How to compute the sine of elements of a tensor in PyTorch?

To compute the sine of elements of a tensor, we use the torch.sin() method. It returns a new tensor with the sine values of the elements of the original input tensor. This function is element-wise and preserves the original tensor's shape.

Syntax

torch.sin(input, out=None) ? Tensor

Parameters

  • input ? Input tensor containing elements in radians
  • out ? Optional output tensor to store the result

Example 1: 1D Tensor

Computing sine values for a one-dimensional tensor ?

import torch

# Create a 1D tensor
T = torch.tensor([1.3, 4.32, 4.4, 5.3, 4.5])
print("Original Tensor T:")
print(T)

# Compute the sine of tensor elements
sine_T = torch.sin(T)
print("\nSine values:")
print(sine_T)
Original Tensor T:
tensor([1.3000, 4.3200, 4.4000, 5.3000, 4.5000])

Sine values:
tensor([ 0.9636, -0.9240, -0.9516, -0.8323, -0.9775])

Example 2: 2D Tensor

Computing sine values for a multi-dimensional tensor ?

import torch

# Create a 2D tensor of size 3x5
T = torch.tensor([[1.3, 4.32, 4.4, 5.3, 4.5],
                  [0.2, 0.3, 0.5, 0.7, 0.9],
                  [1.1, 1.2, 2.3, 3.1, 4.9]])
print("Original Tensor T:")
print(T)

# Compute the sine of tensor elements
sine_T = torch.sin(T)
print("\nSine values:")
print(sine_T)
Original Tensor T:
tensor([[1.3000, 4.3200, 4.4000, 5.3000, 4.5000],
        [0.2000, 0.3000, 0.5000, 0.7000, 0.9000],
        [1.1000, 1.2000, 2.3000, 3.1000, 4.9000]])

Sine values:
tensor([[ 0.9636, -0.9240, -0.9516, -0.8323, -0.9775],
        [ 0.1987,  0.2955,  0.4794,  0.6442,  0.7833],
        [ 0.8912,  0.9320,  0.7457,  0.0416, -0.9825]])

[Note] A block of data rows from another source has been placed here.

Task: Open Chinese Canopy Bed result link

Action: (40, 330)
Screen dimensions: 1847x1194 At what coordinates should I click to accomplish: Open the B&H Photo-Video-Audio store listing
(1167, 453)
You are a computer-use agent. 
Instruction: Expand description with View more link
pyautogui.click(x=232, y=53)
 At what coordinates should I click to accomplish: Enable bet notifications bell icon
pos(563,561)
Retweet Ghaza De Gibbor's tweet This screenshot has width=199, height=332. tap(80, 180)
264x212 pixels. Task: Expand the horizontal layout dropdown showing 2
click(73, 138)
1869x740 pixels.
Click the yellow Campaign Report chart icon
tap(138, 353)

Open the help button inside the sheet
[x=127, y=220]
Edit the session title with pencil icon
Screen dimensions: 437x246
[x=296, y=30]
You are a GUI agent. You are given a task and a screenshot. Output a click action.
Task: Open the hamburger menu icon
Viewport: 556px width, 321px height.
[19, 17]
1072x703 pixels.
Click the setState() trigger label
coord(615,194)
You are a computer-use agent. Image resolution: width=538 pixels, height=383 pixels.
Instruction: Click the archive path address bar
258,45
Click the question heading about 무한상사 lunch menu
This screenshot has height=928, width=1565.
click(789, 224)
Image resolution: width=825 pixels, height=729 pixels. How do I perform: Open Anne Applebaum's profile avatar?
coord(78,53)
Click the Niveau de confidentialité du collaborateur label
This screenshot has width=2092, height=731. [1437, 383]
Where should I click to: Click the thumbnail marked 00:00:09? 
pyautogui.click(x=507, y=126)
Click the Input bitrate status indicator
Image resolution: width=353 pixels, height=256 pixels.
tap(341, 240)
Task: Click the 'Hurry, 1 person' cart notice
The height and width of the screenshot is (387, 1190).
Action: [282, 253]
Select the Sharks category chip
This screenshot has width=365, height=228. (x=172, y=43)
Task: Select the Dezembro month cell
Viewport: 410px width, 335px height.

Example 3: Using Common Angles

Working with common trigonometric angles ?

import torch
import math

# Create tensor with common angles in radians
angles = torch.tensor([0, math.pi/6, math.pi/4, math.pi/3, math.pi/2])
print("Angles (in radians):")
print(angles)

# Compute sine values
sine_values = torch.sin(angles)
print("\nSine values:")
print(sine_values)

# Round for cleaner display
print("\nRounded sine values:")
print(torch.round(sine_values, decimals=4))
Angles (in radians):
tensor([0.0000, 0.5236, 0.7854, 1.0472, 1.5708])

Sine values:
tensor([0.0000, 0.5000, 0.7071, 0.8660, 1.0000])

Rounded sine values:
tensor([0.0000, 0.5000, 0.7071, 0.8660, 1.0000])

Key Points

  • The function operates element-wise on the input tensor
  • Input values should be in radians, not degrees
  • The output tensor has the same shape as the input tensor
  • The original tensor remains unchanged (creates a new tensor)

Conclusion

The torch.sin() function provides an efficient way to compute sine values for tensor elements. It preserves tensor shape and operates element-wise, making it ideal for mathematical operations in deep learning workflows.